** begin SELECTED EXCERPT **

Only one simple queue of PCQ type with a 500M total limit increases CPU to 100%

I want to do a fair bandwidth control for our ~800 users.

I made a PCQ queue and attached it to a simple queue:

/queue type
add kind=pcq name=parent-default pcq-classifier=src-address,dst-address \
    pcq-dst-address6-mask=64 pcq-limit=40KiB pcq-src-address6-mask=64 \
    pcq-total-limit=20000KiB
/queue simple
add dst=sfp1-vlan2486-internet name=bw-limit target=\
    BRAS1_BOND,servers-bridge total-max-limit=495M total-queue=\
    parent-default

All working normally most of the time, but at peak times at evening there’s CPU maxed out on queueing needs.
If I use SFQ or PFIFO there’s no problems.
But if I remember correctly SFQ have only around 1000 queues and PFIFO is bad for fair bandwidth sharing.

** end SELECTED EXCERPT **

WHAT TO DO |
A – In the post about the PCQ queue, roughly how many users does the poster want to control bandwidth for?
B – Continue the post about PCQ queueing and high CPU load, starting after its last sentence.

** begin ENTRIES SHOWN **

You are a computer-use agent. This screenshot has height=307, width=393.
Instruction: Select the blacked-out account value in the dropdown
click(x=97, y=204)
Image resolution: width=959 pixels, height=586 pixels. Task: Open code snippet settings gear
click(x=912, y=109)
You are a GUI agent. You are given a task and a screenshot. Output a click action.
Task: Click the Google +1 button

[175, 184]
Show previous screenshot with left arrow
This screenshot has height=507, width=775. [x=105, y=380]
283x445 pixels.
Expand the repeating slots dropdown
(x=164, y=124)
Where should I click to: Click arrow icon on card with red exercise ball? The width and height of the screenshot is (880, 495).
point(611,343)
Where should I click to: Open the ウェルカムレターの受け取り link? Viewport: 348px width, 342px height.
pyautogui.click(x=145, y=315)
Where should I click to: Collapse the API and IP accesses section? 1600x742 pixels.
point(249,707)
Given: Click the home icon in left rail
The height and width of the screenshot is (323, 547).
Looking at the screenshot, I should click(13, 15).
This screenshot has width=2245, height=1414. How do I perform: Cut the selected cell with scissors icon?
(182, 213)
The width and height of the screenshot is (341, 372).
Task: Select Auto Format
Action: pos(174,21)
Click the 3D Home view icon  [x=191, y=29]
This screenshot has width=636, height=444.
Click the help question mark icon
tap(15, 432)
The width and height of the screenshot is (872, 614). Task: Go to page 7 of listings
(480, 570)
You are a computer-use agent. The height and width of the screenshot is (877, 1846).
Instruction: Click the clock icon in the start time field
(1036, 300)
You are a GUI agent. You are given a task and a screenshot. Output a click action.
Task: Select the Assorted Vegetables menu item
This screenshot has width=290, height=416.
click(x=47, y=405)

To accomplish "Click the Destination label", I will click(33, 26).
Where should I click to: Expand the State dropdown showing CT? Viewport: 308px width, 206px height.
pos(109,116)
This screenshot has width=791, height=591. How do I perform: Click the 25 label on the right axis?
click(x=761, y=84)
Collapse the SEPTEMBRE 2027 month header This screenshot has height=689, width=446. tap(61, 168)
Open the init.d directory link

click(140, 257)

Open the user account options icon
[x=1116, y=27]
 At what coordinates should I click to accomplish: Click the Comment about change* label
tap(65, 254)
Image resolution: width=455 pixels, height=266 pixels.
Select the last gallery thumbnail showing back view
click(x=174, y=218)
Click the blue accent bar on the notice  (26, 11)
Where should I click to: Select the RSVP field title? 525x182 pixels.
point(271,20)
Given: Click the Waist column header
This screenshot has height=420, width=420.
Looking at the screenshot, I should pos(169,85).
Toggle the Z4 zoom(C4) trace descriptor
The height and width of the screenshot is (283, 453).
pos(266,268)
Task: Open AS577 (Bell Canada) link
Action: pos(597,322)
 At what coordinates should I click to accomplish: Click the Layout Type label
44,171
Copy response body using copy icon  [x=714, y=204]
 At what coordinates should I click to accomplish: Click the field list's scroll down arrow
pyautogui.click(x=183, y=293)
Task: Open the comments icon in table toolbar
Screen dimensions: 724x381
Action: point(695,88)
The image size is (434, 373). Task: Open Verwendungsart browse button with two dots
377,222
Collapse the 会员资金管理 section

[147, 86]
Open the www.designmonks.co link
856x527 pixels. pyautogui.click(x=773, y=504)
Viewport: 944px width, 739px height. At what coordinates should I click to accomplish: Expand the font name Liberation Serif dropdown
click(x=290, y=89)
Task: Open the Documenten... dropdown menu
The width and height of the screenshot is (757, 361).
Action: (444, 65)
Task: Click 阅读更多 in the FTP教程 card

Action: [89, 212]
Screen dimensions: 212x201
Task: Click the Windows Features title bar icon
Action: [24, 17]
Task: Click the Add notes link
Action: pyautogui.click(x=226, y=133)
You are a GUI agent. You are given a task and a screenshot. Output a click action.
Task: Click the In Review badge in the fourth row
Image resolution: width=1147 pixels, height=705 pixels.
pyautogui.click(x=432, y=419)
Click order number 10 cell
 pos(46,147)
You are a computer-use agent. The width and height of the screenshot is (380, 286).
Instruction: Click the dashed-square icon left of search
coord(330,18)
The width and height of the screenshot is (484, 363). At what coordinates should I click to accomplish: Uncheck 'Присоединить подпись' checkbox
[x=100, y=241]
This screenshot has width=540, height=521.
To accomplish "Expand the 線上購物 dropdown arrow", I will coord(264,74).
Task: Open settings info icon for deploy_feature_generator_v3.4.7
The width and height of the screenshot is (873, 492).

** end ENTRIES SHOWN **

ANSWERS FOR THE TASKS |
A – About 800 users.

B –
CCR1036-12G-4G running ROS 6.46.3

Well queues are CPU consuming and if i remember right simple queues use only 1 core, it is a single threaded process…
So maybe in your case it would be best if you used queue trees…

I have only one queue on this router. Is queue tree better in this scenario?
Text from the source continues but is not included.